By Johnstocker

Blessed are the poor in spirit, for theirs is the kingdom of heaven. (Matthew 5:3)

The first beatitude is the foundation on which all the others are built. It is about the poor in spirit, that is, those who recognise their spiritual need. They are the people who know they have nothing to offer God, that neither wealth, nor knowledge, nor family, nor nationality, nor natural temperament and personality are anything before the Lord. We might translate the first words as: “O the bliss of those who know themselves to be spiritually inadequate!”

The Greek word used here for “poor” means destitute, like a beggar. In a spiritual context, such poverty creates total dependence on God – and here is where total joy is found.

Poverty, inadequacy and destitution all sound very unattractive in the world’s eyes. This should not surprise us. It could be said that poverty of spirit marks the dividing line between those who follow Christ and those who do not. “There is no more perfect statement of the doctrine of justification by faith only” than the first beatitude, says Dr Martyn Lloyd-Jones, explaining that this beatitude must come at the beginning of the list because

there is no entry into the kingdom of heaven, or
the kingdom of God, apart from it. There is no-one in
the kingdom of God who is not poor in spirit.
It is the fundamental characteristic of the Christian and
of the citizen of the kingdom of heaven,
and all the other characteristics are in
a sense the result of this one.

This beatitude is nothing to do with material wealth or lack of it. Elsewhere Jesus teaches that we should not be attached to material possessions. Yet a rich person can be poor in spirit – Abraham and Job are examples – and a poor person can have a proud and self-sufficient spirit, cutting them off from God.

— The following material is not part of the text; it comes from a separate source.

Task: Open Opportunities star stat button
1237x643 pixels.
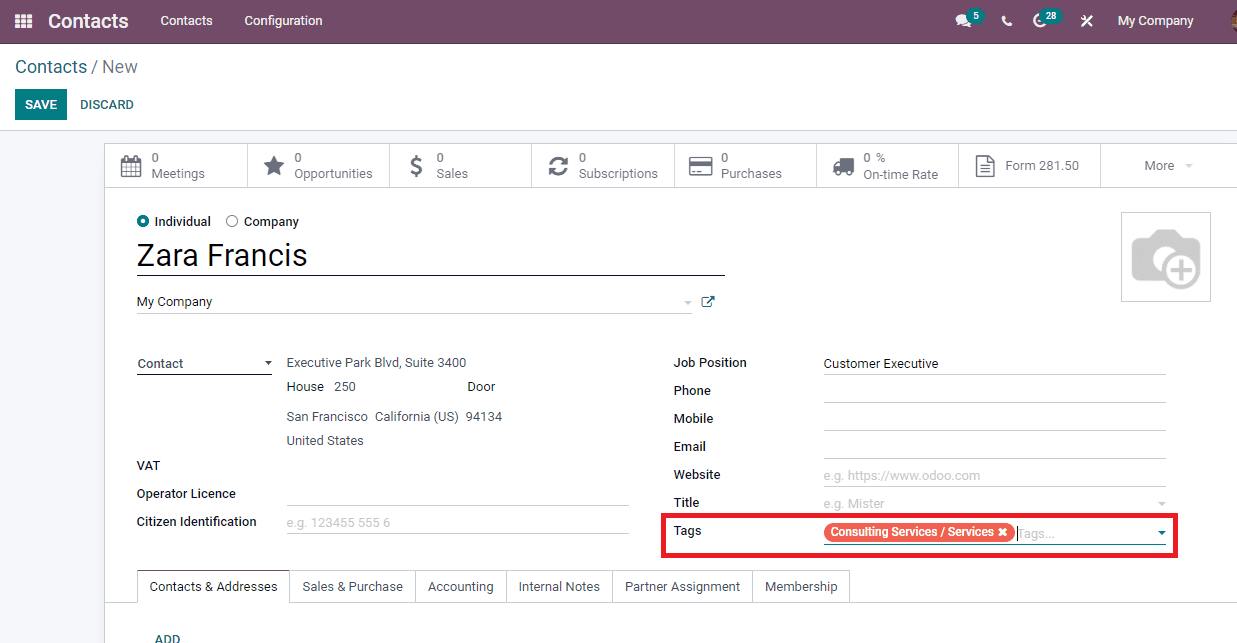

Jesus’s first hearers may have understood this distinction better than modern readers of the Sermon on the Mount. To be poor and without any resources, therefore powerless, therefore needing to trust completely in God are concepts all included in the Hebrew/Aramaic words for “poor”. Poverty, humility and helplessness were all wrapped up together. Someone who had nothing could only look to God for help.

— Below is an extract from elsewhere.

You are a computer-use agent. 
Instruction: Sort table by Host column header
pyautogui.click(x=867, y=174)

The promise made to those who are poor in spirit, that is, to all Christians, is the kingdom of heaven. The same promise is repeated in the last beatitude, with a range of other promises between.

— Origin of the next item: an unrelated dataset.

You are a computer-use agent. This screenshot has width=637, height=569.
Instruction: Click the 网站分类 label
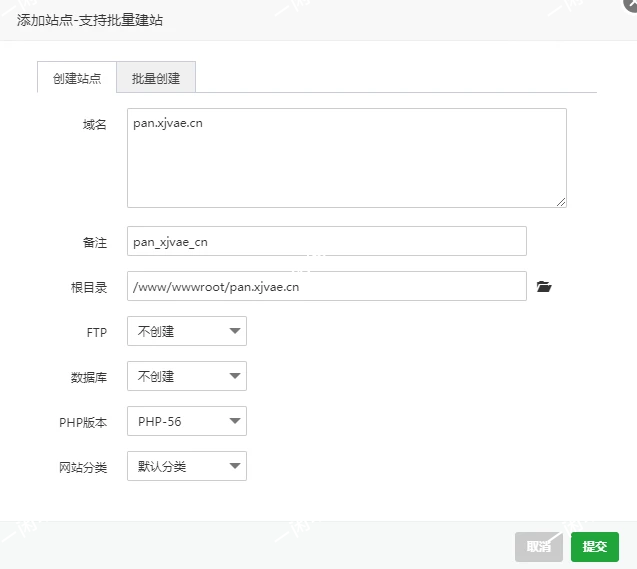point(83,467)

The kingdom of heaven (or the kingdom of God as it is also called in the New Testament) is the reign of God in the hearts and lives of His people. The Kingdom of God is a Divine society where God’s will is done perfectly, as it is in heaven (Matthew 6:10). Its citizens know that they are empty and have nothing; they can only trust and obey the King.

Dr Patrick Sookhdeo is the International Director of Barnabas Fund and the Executive Director of the Oxford Centre for Religion and Public Life.